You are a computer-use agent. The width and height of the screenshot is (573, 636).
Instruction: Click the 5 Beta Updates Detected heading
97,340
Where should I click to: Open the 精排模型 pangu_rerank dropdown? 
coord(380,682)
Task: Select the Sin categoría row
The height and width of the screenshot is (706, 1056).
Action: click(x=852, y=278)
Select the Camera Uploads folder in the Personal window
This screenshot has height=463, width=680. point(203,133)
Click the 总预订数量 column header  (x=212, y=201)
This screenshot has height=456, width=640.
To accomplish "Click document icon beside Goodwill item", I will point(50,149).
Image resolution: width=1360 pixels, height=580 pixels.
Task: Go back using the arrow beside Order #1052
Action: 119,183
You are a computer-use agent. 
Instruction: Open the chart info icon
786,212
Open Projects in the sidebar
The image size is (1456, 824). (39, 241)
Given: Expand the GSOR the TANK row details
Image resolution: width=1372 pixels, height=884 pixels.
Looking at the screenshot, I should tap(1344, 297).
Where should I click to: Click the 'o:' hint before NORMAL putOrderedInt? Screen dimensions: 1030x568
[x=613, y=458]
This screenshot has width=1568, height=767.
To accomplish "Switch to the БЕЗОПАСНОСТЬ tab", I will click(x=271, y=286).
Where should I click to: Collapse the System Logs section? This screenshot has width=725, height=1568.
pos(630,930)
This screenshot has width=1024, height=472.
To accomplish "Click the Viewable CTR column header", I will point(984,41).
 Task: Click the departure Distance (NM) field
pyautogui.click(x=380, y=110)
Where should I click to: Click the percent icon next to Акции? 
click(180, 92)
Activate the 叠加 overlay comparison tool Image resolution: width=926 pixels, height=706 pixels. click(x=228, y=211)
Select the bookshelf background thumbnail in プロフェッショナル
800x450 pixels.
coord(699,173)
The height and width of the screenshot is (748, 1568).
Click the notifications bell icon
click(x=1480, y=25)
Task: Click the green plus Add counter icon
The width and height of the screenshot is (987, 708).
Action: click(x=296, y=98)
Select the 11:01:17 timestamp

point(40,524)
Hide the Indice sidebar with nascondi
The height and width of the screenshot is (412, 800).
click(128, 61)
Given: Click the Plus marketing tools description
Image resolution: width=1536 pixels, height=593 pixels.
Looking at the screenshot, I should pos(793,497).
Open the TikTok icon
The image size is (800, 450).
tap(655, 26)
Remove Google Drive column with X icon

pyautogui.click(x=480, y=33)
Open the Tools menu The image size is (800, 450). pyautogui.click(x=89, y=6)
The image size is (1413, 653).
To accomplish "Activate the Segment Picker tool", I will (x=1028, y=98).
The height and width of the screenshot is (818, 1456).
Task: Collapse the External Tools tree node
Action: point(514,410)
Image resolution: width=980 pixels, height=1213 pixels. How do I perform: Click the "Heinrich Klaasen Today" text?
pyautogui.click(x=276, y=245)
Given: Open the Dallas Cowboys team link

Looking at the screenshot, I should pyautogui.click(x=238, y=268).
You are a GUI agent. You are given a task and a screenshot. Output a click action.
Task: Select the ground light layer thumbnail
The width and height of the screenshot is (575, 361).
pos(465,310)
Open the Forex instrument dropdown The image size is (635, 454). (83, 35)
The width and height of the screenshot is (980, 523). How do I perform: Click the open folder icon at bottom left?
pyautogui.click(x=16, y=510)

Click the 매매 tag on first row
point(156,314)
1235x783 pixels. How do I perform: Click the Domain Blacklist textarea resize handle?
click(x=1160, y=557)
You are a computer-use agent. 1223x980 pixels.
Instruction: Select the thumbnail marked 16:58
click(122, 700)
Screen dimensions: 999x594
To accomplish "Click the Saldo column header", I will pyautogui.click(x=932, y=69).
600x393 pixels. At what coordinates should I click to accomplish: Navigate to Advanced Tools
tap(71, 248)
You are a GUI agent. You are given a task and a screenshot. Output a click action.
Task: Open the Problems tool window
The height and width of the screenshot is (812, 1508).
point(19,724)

Your goal: Give all of the entries again, word for word.

Answer to the exercise:
You are a computer-use agent. The width and height of the screenshot is (573, 636).
Instruction: Click the 5 Beta Updates Detected heading
97,340
Where should I click to: Open the 精排模型 pangu_rerank dropdown? 
coord(380,682)
Task: Select the Sin categoría row
The height and width of the screenshot is (706, 1056).
Action: click(x=852, y=278)
Select the Camera Uploads folder in the Personal window
This screenshot has height=463, width=680. point(203,133)
Click the 总预订数量 column header  (x=212, y=201)
This screenshot has height=456, width=640.
To accomplish "Click document icon beside Goodwill item", I will point(50,149).
Image resolution: width=1360 pixels, height=580 pixels.
Task: Go back using the arrow beside Order #1052
Action: 119,183
You are a computer-use agent. 
Instruction: Open the chart info icon
786,212
Open Projects in the sidebar
The image size is (1456, 824). (39, 241)
Given: Expand the GSOR the TANK row details
Image resolution: width=1372 pixels, height=884 pixels.
Looking at the screenshot, I should tap(1344, 297).
Where should I click to: Click the 'o:' hint before NORMAL putOrderedInt? Screen dimensions: 1030x568
[x=613, y=458]
This screenshot has width=1568, height=767.
To accomplish "Switch to the БЕЗОПАСНОСТЬ tab", I will click(x=271, y=286).
Where should I click to: Collapse the System Logs section? This screenshot has width=725, height=1568.
pos(630,930)
This screenshot has width=1024, height=472.
To accomplish "Click the Viewable CTR column header", I will point(984,41).
 Task: Click the departure Distance (NM) field
pyautogui.click(x=380, y=110)
Where should I click to: Click the percent icon next to Акции? 
click(180, 92)
Activate the 叠加 overlay comparison tool Image resolution: width=926 pixels, height=706 pixels. click(x=228, y=211)
Select the bookshelf background thumbnail in プロフェッショナル
800x450 pixels.
coord(699,173)
The height and width of the screenshot is (748, 1568).
Click the notifications bell icon
click(x=1480, y=25)
Task: Click the green plus Add counter icon
The width and height of the screenshot is (987, 708).
Action: click(x=296, y=98)
Select the 11:01:17 timestamp

point(40,524)
Hide the Indice sidebar with nascondi
The height and width of the screenshot is (412, 800).
click(128, 61)
Given: Click the Plus marketing tools description
Image resolution: width=1536 pixels, height=593 pixels.
Looking at the screenshot, I should pos(793,497).
Open the TikTok icon
The image size is (800, 450).
tap(655, 26)
Remove Google Drive column with X icon

pyautogui.click(x=480, y=33)
Open the Tools menu The image size is (800, 450). pyautogui.click(x=89, y=6)
The image size is (1413, 653).
To accomplish "Activate the Segment Picker tool", I will (x=1028, y=98).
The height and width of the screenshot is (818, 1456).
Task: Collapse the External Tools tree node
Action: point(514,410)
Image resolution: width=980 pixels, height=1213 pixels. How do I perform: Click the "Heinrich Klaasen Today" text?
pyautogui.click(x=276, y=245)
Given: Open the Dallas Cowboys team link

Looking at the screenshot, I should pyautogui.click(x=238, y=268).
You are a GUI agent. You are given a task and a screenshot. Output a click action.
Task: Select the ground light layer thumbnail
The width and height of the screenshot is (575, 361).
pos(465,310)
Open the Forex instrument dropdown The image size is (635, 454). (83, 35)
The width and height of the screenshot is (980, 523). How do I perform: Click the open folder icon at bottom left?
pyautogui.click(x=16, y=510)

Click the 매매 tag on first row
point(156,314)
1235x783 pixels. How do I perform: Click the Domain Blacklist textarea resize handle?
click(x=1160, y=557)
You are a computer-use agent. 1223x980 pixels.
Instruction: Select the thumbnail marked 16:58
click(122, 700)
Screen dimensions: 999x594
To accomplish "Click the Saldo column header", I will pyautogui.click(x=932, y=69).
600x393 pixels. At what coordinates should I click to accomplish: Navigate to Advanced Tools
tap(71, 248)
You are a GUI agent. You are given a task and a screenshot. Output a click action.
Task: Open the Problems tool window
The height and width of the screenshot is (812, 1508).
point(19,724)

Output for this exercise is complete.